President Donald Trump speaks about the passage of tax reform legislation on the South Lawn of the White House in Washington, DC, December 20, 2017.
Saul Loeb | AFP | Getty Images
President Donald Trump speaks about the passage of tax reform legislation on the South Lawn of the White House in Washington, DC, December 20, 2017.

If you lose your home to a fire next year, you may not be able to claim it on your taxes.

The Tax Cuts and Jobs Act, the tax overhaul President Donald Trump recently signed into law, limits the extent to which filers can take a tax break for personal casualty and theft losses.

Under current law, a taxpayer can claim an itemized deduction for property losses that aren't reimbursed by insurance and that stem from natural disasters, fires, accidents or other events. The total of your losses on personal property must exceed 10 percent of your adjusted gross income.

With the new law, taxpayers may claim personal casualty losses only if the damage is attributable to a disaster declared by the president. This limitation starts in 2018 and will expire at the end of 2025.

A total of 72,323 filers claimed casualty and theft loss deductions on their 2015 tax returns, the most recent data available, according to the IRS.

"Floods occur almost monthly across this country and there are home fires where people are financially devastated," said Douglas J. Lyons, managing director of Oceanic Capital Management in Red Bank, New Jersey.

"To not be able to use this one simple tax relief to help people get back on their feet is going to be really painful," he said.

Flames, fire
Jose A. Teijeiro | Getty Images

The winter season is particularly perilous for home fires: Half of all home heating fires take place in December, January and February, according to the National Fire Protection Association.

For each year between 2011 and 2015, U.S. fire departments responded to an average of 200 home fires that started with Christmas trees, the NFPA found.

Here are some steps you can take to protect your finances from a disaster.

Know your coverage

In order to save on homeowners insurance premiums, purchasers can raise their deductibles – the amount of money they'll need to pay out of pocket toward damages before the insurance company will cover the damage.

"If you raise your deductibles, you save on premiums, but you can't deduct that higher out-of-pocket cost," said Greg McBride, chief financial analyst at Bankrate.com. (Click on graphic to enlarge.)

Be aware of your deductibles, and be sure that you have cash on hand to cover that expense in the event of an emergency.

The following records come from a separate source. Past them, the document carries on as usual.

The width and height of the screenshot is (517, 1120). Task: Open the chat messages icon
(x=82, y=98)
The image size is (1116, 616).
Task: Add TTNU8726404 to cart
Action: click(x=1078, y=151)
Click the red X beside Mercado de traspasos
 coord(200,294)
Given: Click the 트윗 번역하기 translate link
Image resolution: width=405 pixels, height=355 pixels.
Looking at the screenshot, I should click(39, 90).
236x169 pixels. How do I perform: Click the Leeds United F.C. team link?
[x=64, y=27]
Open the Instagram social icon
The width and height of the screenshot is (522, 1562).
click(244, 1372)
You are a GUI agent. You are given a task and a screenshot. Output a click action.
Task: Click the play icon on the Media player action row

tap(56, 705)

"The best self-insurance is savings," said McBride. "The more savings you have, the better position you're in to take a larger deductible policy that reduces premium cost."

Review your policy

In the event of a disaster, will your insurer reimburse you for a hotel stay or a rental home if you're displaced? Be sure to review your limits, which can be in the form of a per diem or a flat dollar amount.

Know whether your policy includes replacement cost coverage or actual cash value.

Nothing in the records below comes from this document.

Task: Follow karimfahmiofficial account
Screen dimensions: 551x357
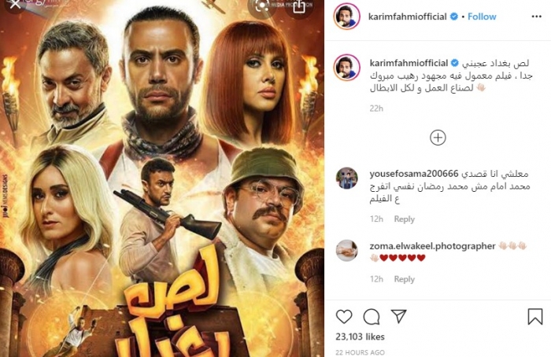Action: coord(482,17)
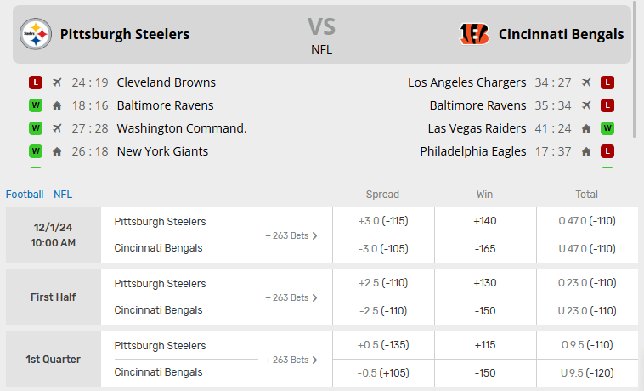Expand +263 Bets for First Half

(x=291, y=298)
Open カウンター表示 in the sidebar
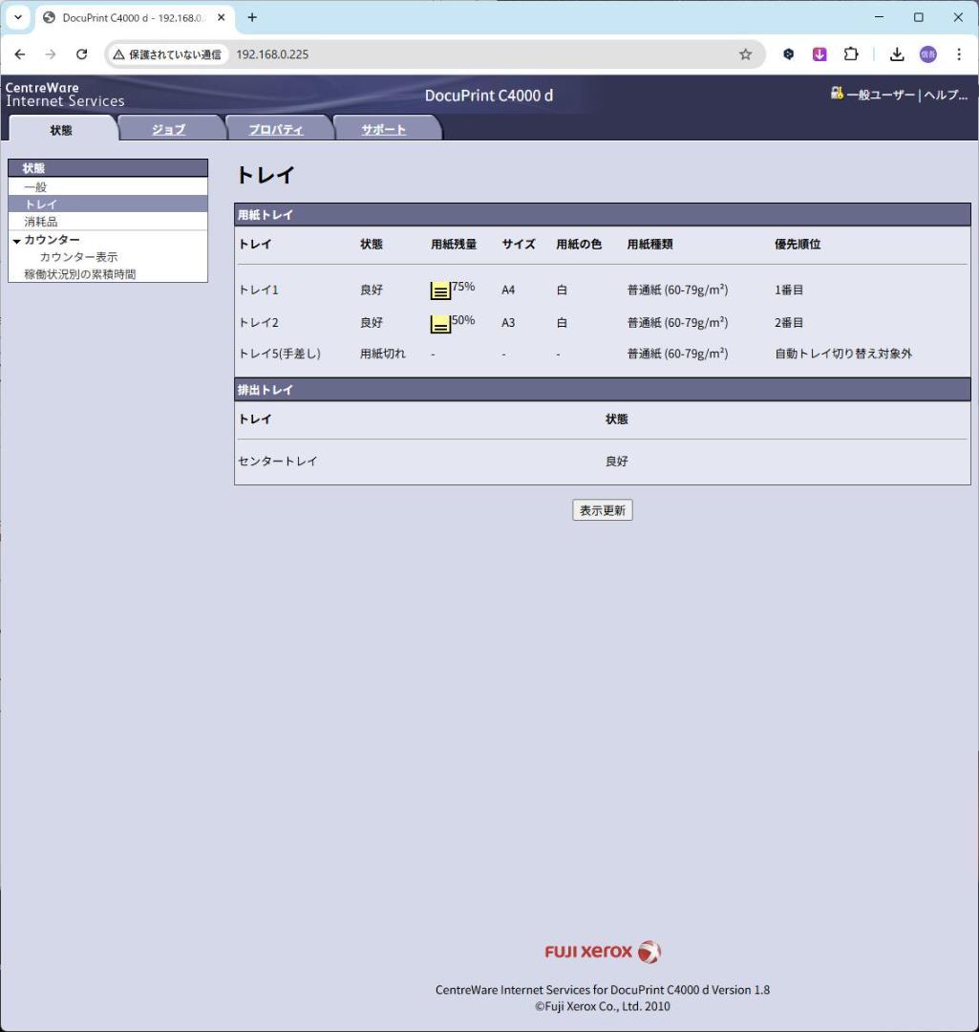 point(78,257)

With replacement cost coverage, the insurance company will foot the bill for replacing your damaged items at today's prices.

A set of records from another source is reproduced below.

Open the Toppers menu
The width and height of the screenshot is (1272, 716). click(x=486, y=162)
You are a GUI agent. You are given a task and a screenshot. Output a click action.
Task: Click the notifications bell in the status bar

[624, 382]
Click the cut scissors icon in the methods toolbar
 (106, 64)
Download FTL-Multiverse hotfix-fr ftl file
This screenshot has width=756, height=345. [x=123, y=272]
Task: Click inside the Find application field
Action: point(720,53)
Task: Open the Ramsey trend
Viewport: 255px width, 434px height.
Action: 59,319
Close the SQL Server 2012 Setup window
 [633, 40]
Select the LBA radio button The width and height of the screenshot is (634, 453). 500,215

Man in rubber boots during flood
Getty Images

With "actual cash value," your insurance company will cut your reimbursement to factor in depreciation of the items.

Photograph everything

To smooth your claims process, be sure to document all of your belongings, particularly high-end valuables — such as art and jewelry — that may require an endorsement or rider from your insurance company.

"Take photographs or a video of every room in your house so you can take an inventory," said Lyons of Oceanic Capital Management.

"The insurer will place a higher value on your saying you lost something when you can show them a picture of the item in your living room," he said.